Ahora, cuando me propongo regresar a mi país por algún tiempo, me encuentro con que, pese a la dureza extrema de aquellas medidas, la situación ha empeorado allí mucho más que en otros países europeos, y me pregunto si todos aquellos sacrificios que tuvieron que hacer mis compatriotas fueron en vano.

¿Qué es lo que ha fallado para que volvamos a encontrarnos en una situación que se aproxima peligrosamente a la de marzo? Fallaron en efecto muchas cosas. La población, sobre todo la más joven, estuvo sometida durante meses a presión y, en cuanto acabó el confinamiento, parece haber saltado como un resorte sin tomar conciencia de las posibles consecuencias para todos.

La gente volvió a hacer vida social, eso que tanto nos gusta a los mediterráneos, sin guardar en muchos casos la distancia recomendada para evitar eventuales contagios. Se reabrieron las discotecas hasta altas horas de la noche, se reanudaron los botellones en plena calle. Se organizaron grandes reuniones de amigos con abundancia de alcohol. Se volvió, esto es, a lo de siempre. Y se invitó de paso a los turistas a compartir nuestra alegría y ganas de fiesta porque había que llenar hoteles, bares y restaurantes..

Pudo en muchos casos más el lobby de los sectores más golpeados por la pandemia -la restauración y el turismo- que las recomendaciones de epidemiólogos y virólogos. Los centros de atención primaria siguieron desbordados sin que, a diferencia de lo ocurrido en Italia, se invirtiese lo suficiente en la contratación a tiempo de médicos, personal de enfermería y rastreadores capaces de seguir la cadena de contagios.

El Gobierno de Sánchez puede haber pecado en muchos casos de autocomplacencia o soberbia, pero la oposición ha estado en todo momento más interesada en desgastarlo en un intento, de momento vano, de provocar su caída en lugar de llegar a compromisos y acordar entre todos medidas para frenar un virus que no entiende de ideologías pero que, como hemos visto, se ceba sobre todo en los más débiles: los ancianos de las residencias, quienes han de viajar hacinados al trabajo, viven en pisos pequeños y no saben o pueden seguir una dieta sana.

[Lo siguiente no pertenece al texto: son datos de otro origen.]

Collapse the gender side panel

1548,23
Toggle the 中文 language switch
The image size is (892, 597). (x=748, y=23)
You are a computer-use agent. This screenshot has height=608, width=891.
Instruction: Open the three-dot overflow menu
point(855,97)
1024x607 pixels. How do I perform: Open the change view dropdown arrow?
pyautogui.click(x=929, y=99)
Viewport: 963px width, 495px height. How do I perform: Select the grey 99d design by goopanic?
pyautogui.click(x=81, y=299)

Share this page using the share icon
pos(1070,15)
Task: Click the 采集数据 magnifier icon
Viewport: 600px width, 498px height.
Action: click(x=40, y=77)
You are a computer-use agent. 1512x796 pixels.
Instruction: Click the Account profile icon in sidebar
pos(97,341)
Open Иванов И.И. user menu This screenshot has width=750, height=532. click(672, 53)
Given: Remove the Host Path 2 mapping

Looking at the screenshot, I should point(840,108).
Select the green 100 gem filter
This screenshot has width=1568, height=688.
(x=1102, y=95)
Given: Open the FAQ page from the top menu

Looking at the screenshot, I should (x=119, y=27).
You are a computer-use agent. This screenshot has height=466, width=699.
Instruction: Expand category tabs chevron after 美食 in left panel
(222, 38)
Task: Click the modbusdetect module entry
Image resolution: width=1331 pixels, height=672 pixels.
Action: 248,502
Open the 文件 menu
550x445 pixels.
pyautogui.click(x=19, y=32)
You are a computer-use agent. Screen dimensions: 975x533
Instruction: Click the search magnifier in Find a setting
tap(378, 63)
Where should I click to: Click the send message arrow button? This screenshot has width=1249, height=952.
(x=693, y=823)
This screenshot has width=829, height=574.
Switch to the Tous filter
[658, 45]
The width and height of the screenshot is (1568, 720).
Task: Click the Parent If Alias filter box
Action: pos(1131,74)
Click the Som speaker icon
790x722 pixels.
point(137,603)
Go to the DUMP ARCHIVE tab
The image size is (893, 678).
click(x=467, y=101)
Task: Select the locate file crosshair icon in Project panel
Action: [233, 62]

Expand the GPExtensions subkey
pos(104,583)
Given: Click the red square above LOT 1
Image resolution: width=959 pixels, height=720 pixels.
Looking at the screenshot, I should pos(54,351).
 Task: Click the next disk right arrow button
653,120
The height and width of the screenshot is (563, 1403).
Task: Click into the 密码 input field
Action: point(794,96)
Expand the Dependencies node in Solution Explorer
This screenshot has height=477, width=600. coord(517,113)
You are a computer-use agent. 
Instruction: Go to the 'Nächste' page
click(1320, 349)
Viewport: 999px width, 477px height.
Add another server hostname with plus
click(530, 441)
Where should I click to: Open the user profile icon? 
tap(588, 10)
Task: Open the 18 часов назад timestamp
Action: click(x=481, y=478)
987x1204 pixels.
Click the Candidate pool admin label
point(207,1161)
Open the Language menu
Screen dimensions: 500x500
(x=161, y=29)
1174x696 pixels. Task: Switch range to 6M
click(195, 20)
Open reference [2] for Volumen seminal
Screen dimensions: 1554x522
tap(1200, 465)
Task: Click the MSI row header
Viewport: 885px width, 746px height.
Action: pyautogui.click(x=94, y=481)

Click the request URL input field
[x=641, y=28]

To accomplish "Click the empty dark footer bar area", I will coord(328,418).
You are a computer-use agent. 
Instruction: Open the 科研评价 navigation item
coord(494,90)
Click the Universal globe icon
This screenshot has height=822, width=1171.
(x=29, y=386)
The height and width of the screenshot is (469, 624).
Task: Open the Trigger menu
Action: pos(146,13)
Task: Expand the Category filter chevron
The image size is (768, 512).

Y mientras tanto, los que tanto presionaron en su día al Gobierno central para que declarara el fin del estado de alarma tienen que ver ahora cómo un Gobierno como el alemán incluye a nuestro país entre aquéllos a los que se recomienda no viajar e impone una cuarentena y un test obligatorio a quienes regresan de España, lo que supondrá sin duda un nuevo mazazo para un país que ha hecho del turismo de sol y borrachera una de sus principales fuentes de ingresos sin que parezca de momento estar pensando en otras alternativas.

The New York Times publicaba el otro día un comentario del periodista español David Jiménez bajo el título de "El país donde las discotecas son más importantes que las escuelas" en el que se criticaba duramente el hecho de que las prioridades del país, tras los meses de confinamiento, pareciesen ser el fútbol, las playas, las corridas de toros y las discotecas, en lugar de la educación de millones de estudiantes.

"La pandemia, escribía su autor, ha puesto al denudo un modelo escaso de medios, con un profesorado mal pagado y desmotivado, planes de estudio anclados en el siglo XIX y una creciente desigualdad que permite a a las familias con recursos eludir las carencias del sistema con apoyo extraescolar, enseñanza privada y cursos en el extranjero para sus hijos". "¿Puede haber mayor prueba de la urgencia de reformar la educación que la incompetencia de una clase política producto de sus deficiencias?", se preguntaba. ¡Y no vayamos a contestarle con lo que ocurre con Donald Trump y la pandemia en EEUU!.